I know frames are bad. However I have to stick with them a little longer. My problem comes from the non-standard "border" attribute of the "frameset" element:

<frameset border="0">
...
</frameset>

If I don't use that attribute browsers put a gap between each frame. If I use the attribute, HTML validators throw error about "unsupported attribute".

Now I hear you saying "use it and ignore the validator", that's fine. I think I can live with one validator warning, and browsers seem not too worried about it either :)

My question is mostly about HTML trickery. How can I set border to 0 and yet stay browser compatible? Think of this as an exercise for similar problems in the future. For instance I tried:

<frameset onload="this.border='0'">

and it didn't work.

I tried using stylesheets in inner frames to set "border:0;margin:0;padding:0", it didn't work either. Gap seems to come from an unknown source.

I thought of writing in Javascript like:

document.write('<frameset border="0">');

But I have a hunch that it wouldn't validate anyway.
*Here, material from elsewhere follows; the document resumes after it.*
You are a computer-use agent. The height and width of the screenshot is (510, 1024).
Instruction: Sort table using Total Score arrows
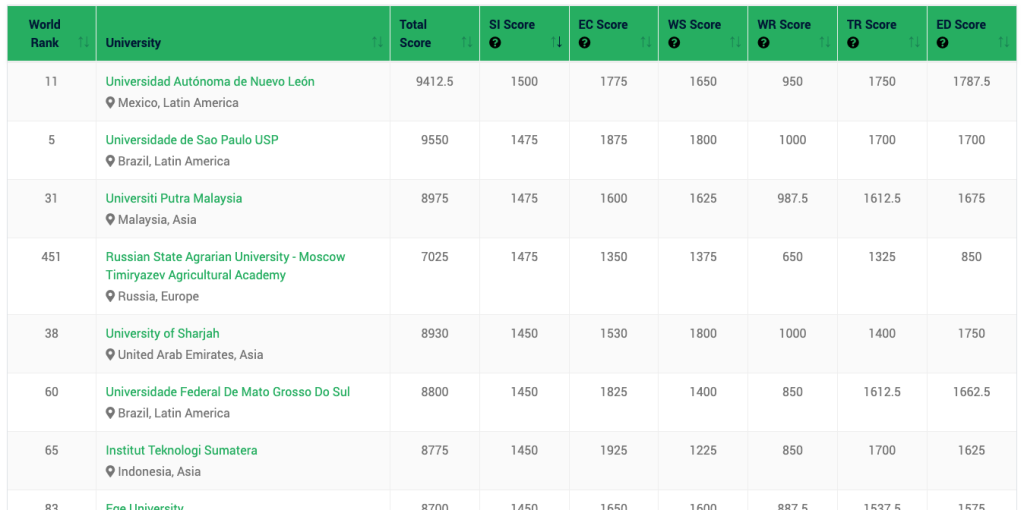tap(467, 42)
Can you think of an alternate solution?


Other solutions that didn't work:

  • @Donut: "frameborder" attribute on either "frame" or "frameset" elements
  • @kangax: frameSetObj.setAttribute('border', 0);
+2  A: 

Use the frameborder attribute on your frame tags instead of border on the frameset tag. According to the HTML spec, there is no border (or frameborder) attribute defined for frameset tags.
In fact, all of the the W3C's page on frames is worth checking out. The example found there might be helpful to take a look at. You'll also want to make sure you're using a correct DOCTYPE.
In the example:

<!DOCTYPE HTML PUBLIC "-//W3C//DTD HTML 4.01 Frameset//EN"
   "http://www.w3.org/TR/html4/frameset.dtd"&gt;
Donut
Unfortunately frameborder attribute doesn't work.
ssg
+1  A: 

According to my tests, these should work :

For Opera (10) :

frameSetObj.setAttribute("framespacing", "0");

For IE8 :

frameSetObj.setAttribute("framespacing", "0");
//set rows and cols attributes again if the frameset already had them.
frameSetObj.setAttribute("rows", rows);
frameSetObj.setAttribute("cols", cols);

For FireFox 3.5 and Chrome 3

frameSetObj.setAttribute("frameborder", "0");
//same idea as IE8
frameSetObj.setAttribute("rows", rows);
frameSetObj.setAttribute("cols", cols);

To summarize, this code should work on every browser:

frameSetObj.setAttribute("framespacing", "0");
frameSetObj.setAttribute("frameborder", "0");
frameSetObj.setAttribute("rows", rows);
frameSetObj.setAttribute("cols", cols);
çağdaş
Yes this works like a charm. Creates a small nudge effect due to latency of onload event though, so I think this trick is far from being usable in real world scenarios. I took the liberty of adding a summary code at the end of your answer. Thanks!